Alphonse would later join the Mau Mau study cell organised in Githurai. Through the ideological grounding classes he attended, he joined the Communist Party of Kenya (CPK) where he dedicated his time to reading and understanding Marxist theory. This sharpened him politically and he would later use the same knowledge to reach more people from his area of residence in Roysambu. He preached and practiced socialism.
Alphonse wore many hats, but if there is one aspect that defined him it was his commitment to ecological justice. He took part in the annual climate strike, he had joined several ecological justice groups such as Eco-Vista, Ecological Justice League, Kasarani Ecological League, Green Jewel Movement and Githurai Green Movement among others.

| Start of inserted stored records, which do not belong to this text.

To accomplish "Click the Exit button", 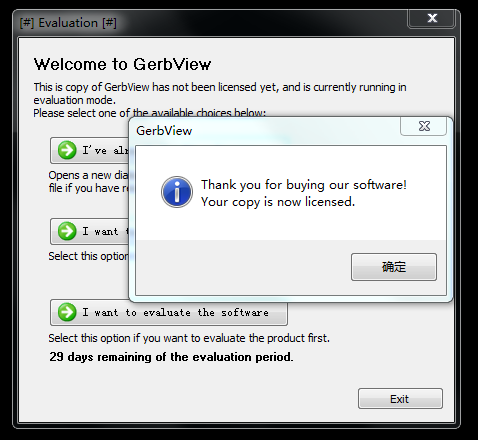I will tap(400, 398).
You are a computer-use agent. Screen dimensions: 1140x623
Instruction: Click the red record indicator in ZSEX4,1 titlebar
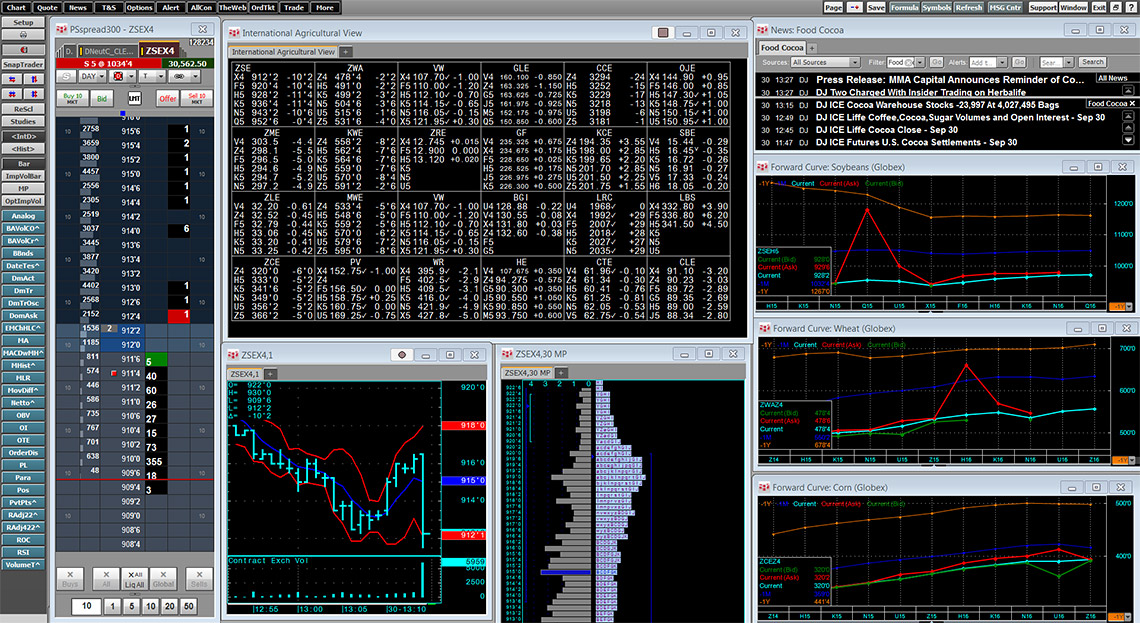(x=402, y=354)
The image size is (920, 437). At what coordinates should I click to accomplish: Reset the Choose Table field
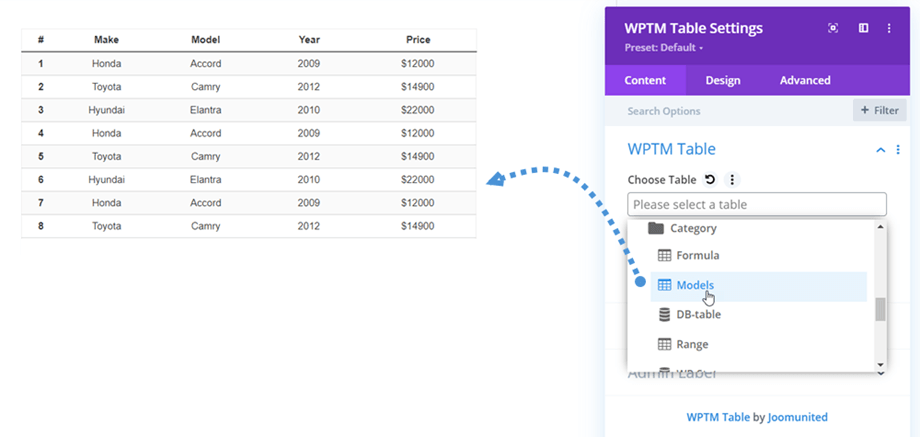tap(710, 180)
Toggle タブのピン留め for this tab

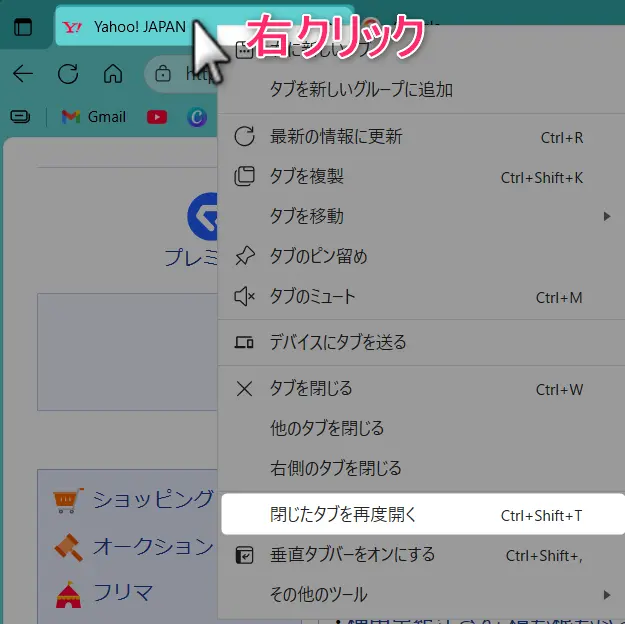point(318,257)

During the posthumous birthday and celebration of his life, one of his friends confessed that Alphonse had quit football, giving up a talent that he had nurtured since childhood so that he could spend more time in the fight for his community in Githurai.
On 2 February, he was involved in a road accident. He suffered an internal head injury and a broken arm. He was rushed to Kenyatta National Hospital (KNH) where he was left unattended for more than ten hours, yet he was a critical condition. Alphonse was in acute pain; his centre members were in panic in the hospital compound. It was only after a confrontation between his friends and the hospital staff that the doctors attended to him although with great lethargy. At the time of his death, his broken arm had not been attended to, more than 36 hours after admission. It was this kind of neglect in a system dominated by privatised healthcare that gradually and painfully squeezed the life out of Alphonse. The same healthcare system he was fighting to improve cut his life abruptly short.
It is an agonising fact which makes one reel with pain to learn that a public hospital such as KNH has a private wing to attend to their well-to-do clientele while the general populace is segregated in general wards without enough medics, nurses, drugs and beds for patients. Only the rich get services as they can afford to pay for them while the poor daily die in droves. Privatisation of the healthcare system in the country has turned the entire system into a for-profit venture.
To give a befitting tribute to our fallen comrade, it is the responsibility of every comrade to demand a total overhaul of the cartel-ridden healthcare system and replace it with a service that serves the people.
In the spirit of Alphonse Genga, it’s NOT YET UHURU until our healthcare is liberated. Let’s ensure we fight for justice, dignified lives, and a better healthcare system as comrade Genga lived doing.
Gathanga Ndung’u is a community organiser with Ruaraka Social Justice Centre which is under the Social Justice Centres’ Working Group. He is also part of Revolutionary Social League brigade that organizes political education in different political cells in the respective centres in Nairobi. Away from this, he is a biotechnologist with great enthusiasm for ecological justice, food sovereignty and security. Above all, Gathanga is a Pan-Africanist and a socialist.
Tragic, yet inspiring. We need to hear much more about the lives of activists like these, whose courage shames many of us who take an interest in Africa. Undoubtedly there is much we can learn from their experiences, and it would be good to have a series of such articles and/or short video interviews with activists from around Africa on issues and ideas that matter to them.